Finding the roots of a polynomial involves determining the values of the variable (usually denoted as \( x \)) that make the polynomial equal to zero. Here are several methods to find roots, along with examples.
1. Factoring
One of the simplest methods for polynomials is factoring.
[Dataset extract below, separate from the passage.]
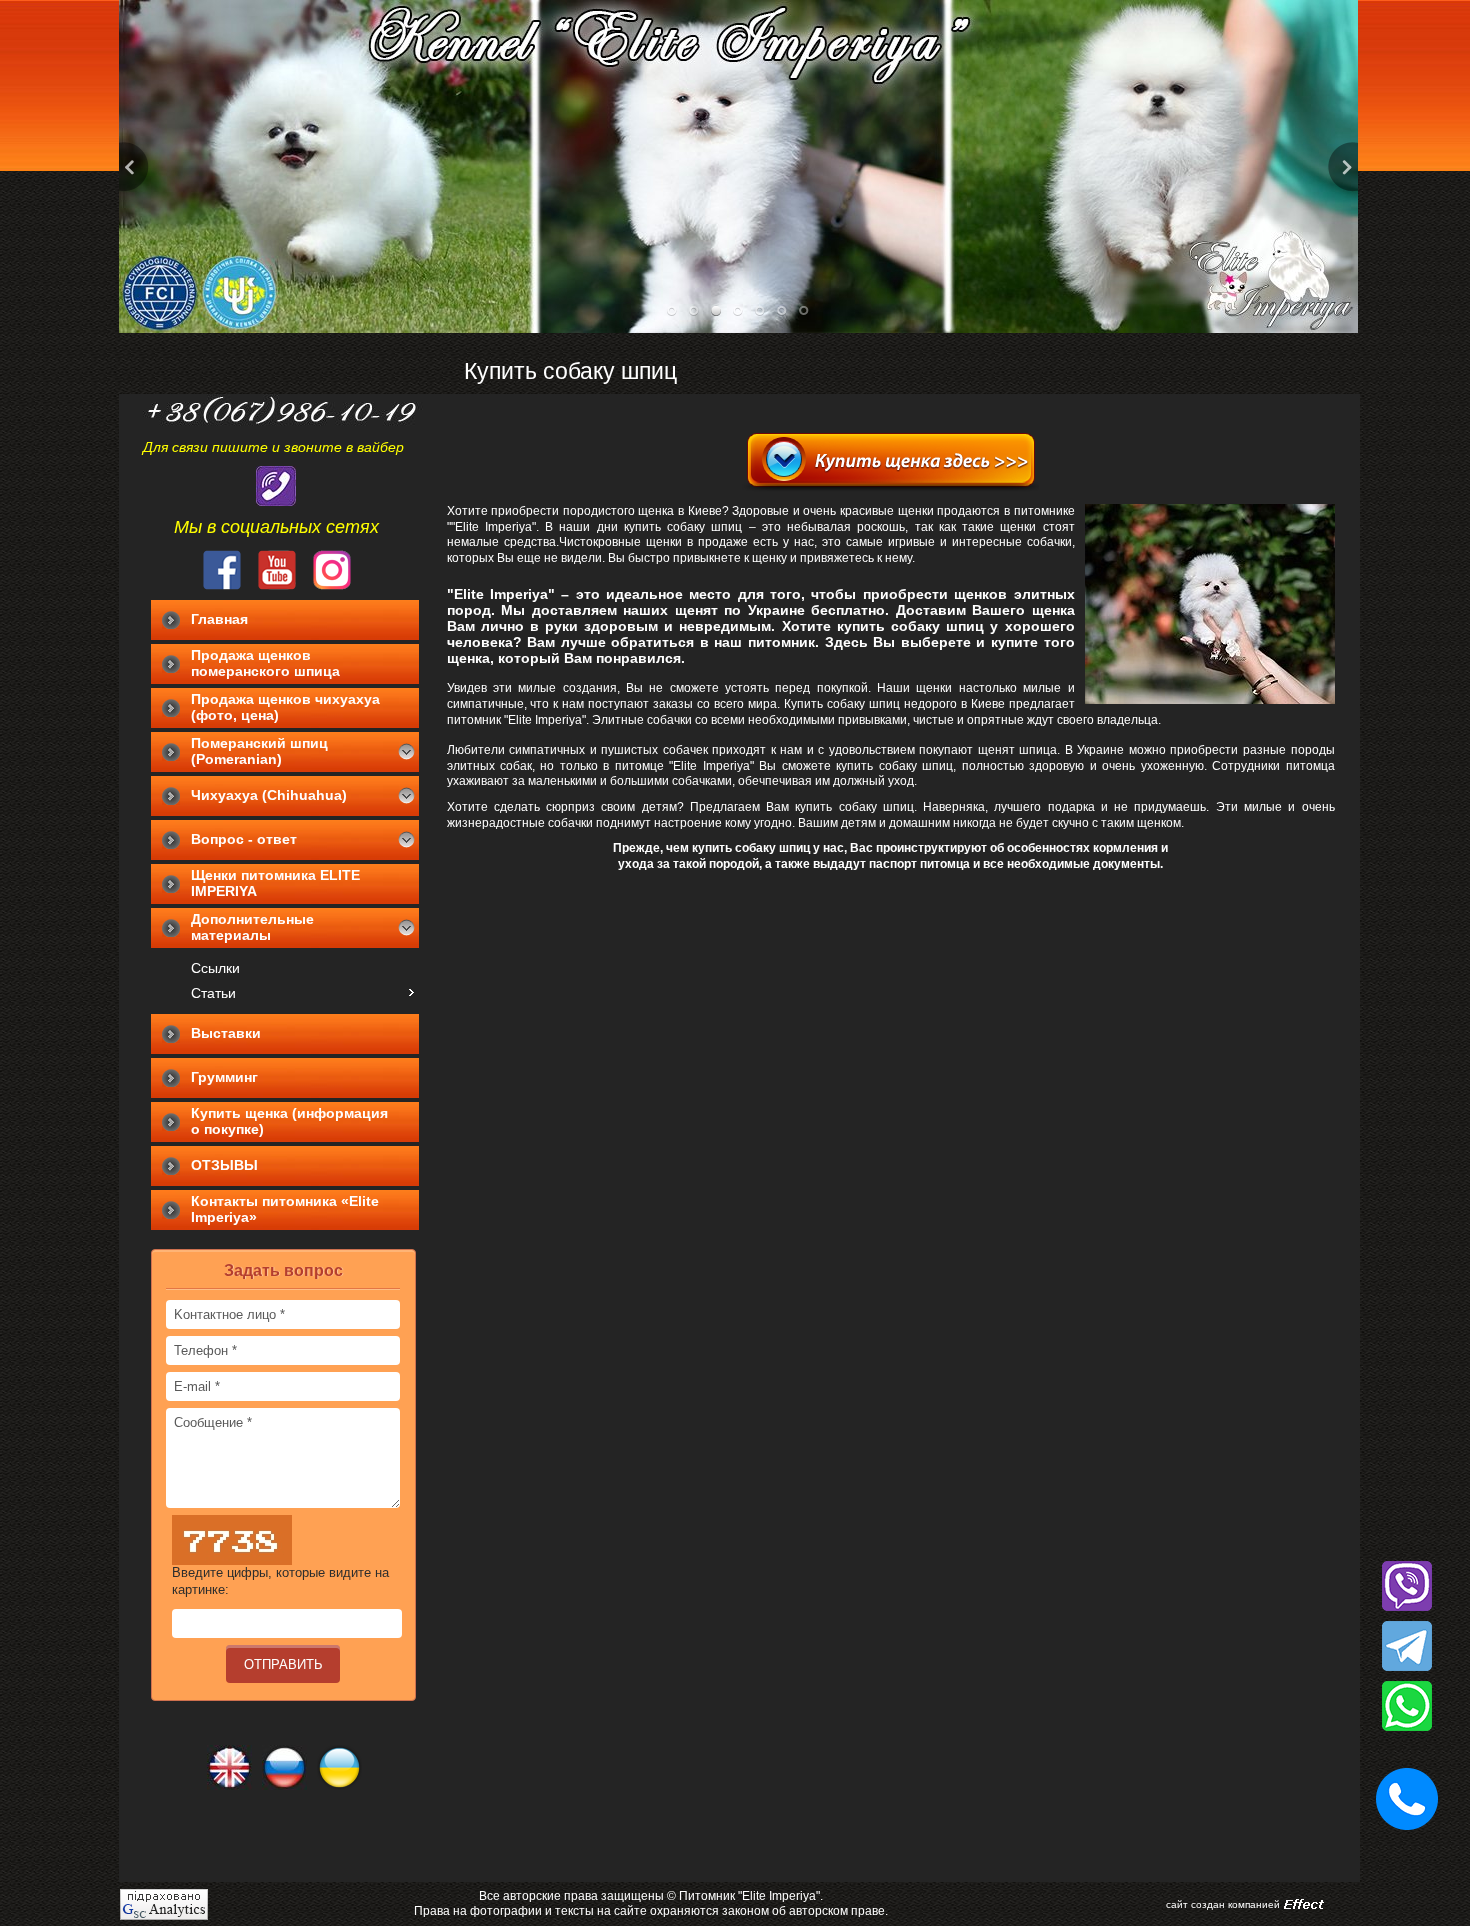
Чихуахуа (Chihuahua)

This is particularly effective for quadratic polynomials or simple cubic ones.
Example: Find the roots of \( p(x) = x^2 - 5x + 6 \).
First, we factor the polynomial:
\[ p(x) = x^2 - 5x + 6 = (x - 2)(x - 3) \]
To find the roots, set each factor equal to zero:
\[ x - 2 = 0 \quad \Rightarrow \quad x = 2 \] \[ x - 3 = 0 \quad \Rightarrow \quad x = 3 \]
So the roots are \( x = 2 \) and \( x = 3 \).
2. Using the Quadratic Formula
For any quadratic polynomial of the form \( ax^2 + bx + c \), the roots can be found using the quadratic formula:
\[ x = \frac{-b \pm \sqrt{b^2 - 4ac}}{2a} \]
Example: Find the roots of \( p(x) = 2x^2 - 4x - 6 \).
Here, \( a = 2 \), \( b = -4 \), and \( c = -6 \).
Calculate the discriminant:
\[ D = b^2 - 4ac = (-4)^2 - 4 \cdot 2 \cdot (-6) = 16 + 48 = 64 \]
Now apply the quadratic formula:
\[ x = \frac{-(-4) \pm \sqrt{64}}{2 \cdot 2} = \frac{4 \pm 8}{4} \]
This gives:
- \( x = \frac{12}{4} = 3 \)
- \( x = \frac{-4}{4} = -1 \)
So the roots are \( x = 3 \) and \( x = -1 \).
3. Using Synthetic Division or Polynomial Division
For higher-degree polynomials, especially cubics and quartics, we can use synthetic division or polynomial long division.
Example: Find the roots of \( p(x) = x^3 - 6x^2 + 11x - 6 \).
First, try possible rational roots (based on the Rational Root Theorem). The possible rational roots from the factors of -6 are \( \pm 1, \pm 2, \pm 3, \pm 6 \).
Testing \( x = 1 \):
\[ p(1) = 1^3 - 6(1^2) + 11(1) - 6 = 1 - 6 + 11 - 6 = 0 \]
So \( x = 1 \) is a root. We can now divide \( p(x) \) by \( x - 1 \):
Using synthetic division:
1 | 1 -6 11 -6
| 1 -5 6
-----------------------
1 -5 6 0
The result gives \( x^2 - 5x + 6 \), which we already factored as \( (x - 2)(x - 3) \).
So we have found the roots: \( x = 1, 2, \) and \( 3 \).
4. Graphical Method
For polynomials of any degree, graphing the function can give a good visual idea of where the roots are located. Roots are where the graph intersects the x-axis.
5. Numerical Methods
For complex polynomials or those that do not easily lend themselves to analytical methods, numerical methods (like Newton's method) can find approximate roots.
Conclusion
The method you choose depends on the polynomial's degree and structure. For degree 2 (quadratic), use factoring or the quadratic formula. For degree 3 or higher, use synthetic division, the Rational Root Theorem, or numerical methods as needed.